Two new Texas law which went into effect on September 1 will subject employers to a heightened level of scrutiny when it comes to Sexual Harassment claims. House Bill 21 (HB21) Senate Bill 45 (SB 45), which were signed into law earlier this year by Texas Governor Gregg Abbott, made several revisions to the Texas Labor code regarding workplace sexual harassment. HB 45 revises the definition for what is considered an “employer”, expands liability for sexual harassment, and heightens the standard for employer’s responses to sexual harassment. HB 21 increases the statute of limitations for sexual harassment claims. 

Prior to September 1, Texas limited potential liability for claims of sexual harassment to employers with 15 or more employees. Under SB45, “employer” will now be defined as a person who “employs one or more employees”,  or  “acts directly in the interests of an employer in relation to an employee”. 

This new definition means that employers with less than 15 employees will no longer be protected from harassment lawsuits. Consequently, virtually all Texas employers can be sued for sexual harassment claims. 

Additionally, by including those who act “directly in the interests of an employer in relation to an employee” in the definition of employer, SB 45 expands liability for workplace sexual harassment to individuals such as supervisors, managers, contractors, etc. Previously under Texas law, individuals could not be named as defendants in workplace sexual harassment litigation. 

Lastly, SB 45 increases the responsibility of employers to investigate and remedy claims of sexual harassment, beyond what is required by federal law. Previously Texas followed the same standard as federal law; allowing employers to bring an affirmative defense to liability if they had taken  “prompt remedial action” in response to a sexual harassment complaint. However, HB 45 raises that standard, stating that an employer has acted unlawfully “[i]f sexual harassment of an employee occurs and the employer or the employer’s agents or supervisor (1) know or should have known that the conduct constituting sexual harassment was occurring; and (2) fail to take immediate and appropriate corrective action.”

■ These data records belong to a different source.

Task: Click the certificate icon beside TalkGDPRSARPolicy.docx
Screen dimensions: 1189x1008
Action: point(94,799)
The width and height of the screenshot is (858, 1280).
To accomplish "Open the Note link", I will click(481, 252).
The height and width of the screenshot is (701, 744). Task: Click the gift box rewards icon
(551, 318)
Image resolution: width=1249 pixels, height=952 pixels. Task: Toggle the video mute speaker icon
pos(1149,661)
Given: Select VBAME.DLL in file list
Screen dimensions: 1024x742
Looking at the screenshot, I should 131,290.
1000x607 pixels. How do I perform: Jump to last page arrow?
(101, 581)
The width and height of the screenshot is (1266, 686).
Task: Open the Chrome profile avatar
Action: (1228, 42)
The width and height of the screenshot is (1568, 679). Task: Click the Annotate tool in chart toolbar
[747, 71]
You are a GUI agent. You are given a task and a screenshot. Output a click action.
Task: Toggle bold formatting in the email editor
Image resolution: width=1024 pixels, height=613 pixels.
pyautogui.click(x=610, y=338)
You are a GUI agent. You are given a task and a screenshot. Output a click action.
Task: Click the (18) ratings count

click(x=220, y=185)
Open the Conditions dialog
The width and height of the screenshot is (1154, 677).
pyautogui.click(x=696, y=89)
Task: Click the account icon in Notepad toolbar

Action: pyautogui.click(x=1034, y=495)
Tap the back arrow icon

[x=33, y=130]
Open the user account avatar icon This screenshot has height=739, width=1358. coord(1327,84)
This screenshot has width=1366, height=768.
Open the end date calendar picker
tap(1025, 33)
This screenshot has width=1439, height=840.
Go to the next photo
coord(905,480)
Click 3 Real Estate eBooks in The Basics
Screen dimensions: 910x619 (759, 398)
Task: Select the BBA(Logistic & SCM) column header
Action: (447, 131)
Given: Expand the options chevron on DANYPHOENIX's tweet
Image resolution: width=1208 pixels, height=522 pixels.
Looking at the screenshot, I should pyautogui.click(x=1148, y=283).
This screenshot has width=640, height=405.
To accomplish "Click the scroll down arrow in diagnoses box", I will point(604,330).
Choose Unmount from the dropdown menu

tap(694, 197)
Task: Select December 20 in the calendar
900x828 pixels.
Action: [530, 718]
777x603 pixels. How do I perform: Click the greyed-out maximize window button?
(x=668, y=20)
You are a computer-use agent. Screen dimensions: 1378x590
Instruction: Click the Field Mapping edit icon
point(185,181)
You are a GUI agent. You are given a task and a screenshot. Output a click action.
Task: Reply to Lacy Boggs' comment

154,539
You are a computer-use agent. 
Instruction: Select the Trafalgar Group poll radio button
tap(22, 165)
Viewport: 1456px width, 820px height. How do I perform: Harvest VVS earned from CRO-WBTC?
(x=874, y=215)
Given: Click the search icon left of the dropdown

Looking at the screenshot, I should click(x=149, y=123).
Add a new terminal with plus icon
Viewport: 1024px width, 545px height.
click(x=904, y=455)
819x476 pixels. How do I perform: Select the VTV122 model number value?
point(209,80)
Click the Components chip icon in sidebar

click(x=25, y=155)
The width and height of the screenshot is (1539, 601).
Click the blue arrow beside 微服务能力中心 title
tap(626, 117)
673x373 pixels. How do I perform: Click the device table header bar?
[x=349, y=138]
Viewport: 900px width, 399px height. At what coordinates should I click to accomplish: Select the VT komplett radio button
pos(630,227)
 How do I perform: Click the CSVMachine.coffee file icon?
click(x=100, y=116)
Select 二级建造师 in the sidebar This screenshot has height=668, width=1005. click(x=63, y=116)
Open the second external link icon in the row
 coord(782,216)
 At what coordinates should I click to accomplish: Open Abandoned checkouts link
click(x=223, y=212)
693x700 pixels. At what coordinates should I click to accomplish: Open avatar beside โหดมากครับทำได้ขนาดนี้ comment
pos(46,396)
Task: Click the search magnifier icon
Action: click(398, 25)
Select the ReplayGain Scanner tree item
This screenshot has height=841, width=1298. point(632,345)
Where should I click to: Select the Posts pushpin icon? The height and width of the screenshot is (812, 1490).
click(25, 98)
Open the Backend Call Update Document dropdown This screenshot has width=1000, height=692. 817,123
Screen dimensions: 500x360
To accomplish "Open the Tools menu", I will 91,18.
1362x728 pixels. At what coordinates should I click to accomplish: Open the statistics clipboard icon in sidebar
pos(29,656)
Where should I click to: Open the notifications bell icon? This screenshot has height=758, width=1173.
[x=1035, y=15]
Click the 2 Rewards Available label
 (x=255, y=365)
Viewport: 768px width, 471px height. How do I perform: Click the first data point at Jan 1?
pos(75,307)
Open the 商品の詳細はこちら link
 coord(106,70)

In addition the expanded protection of SB 45, HB 21 expanded the statute of limitations for employees to file a claim of workplace sexual harassment. Prior to September 1st, employees who wished to file a workplace sexual harassment claim with the Texas Workforce Commission (the state agency which investigates such claims) were required to do so within 180 days of the event. With HB21 now in effect, employees will now have 300 days to file a complaint with the Workforce Commission. 

While Texas legislation has certainly been a hot button issue recently, SB 45 and HB 21 can still be commended as pieces of legislation which help expand protections against sexual harassment in the workplace. Texas employers would be wise to review their own workplace training and policies to ensure they are compliant with the new law.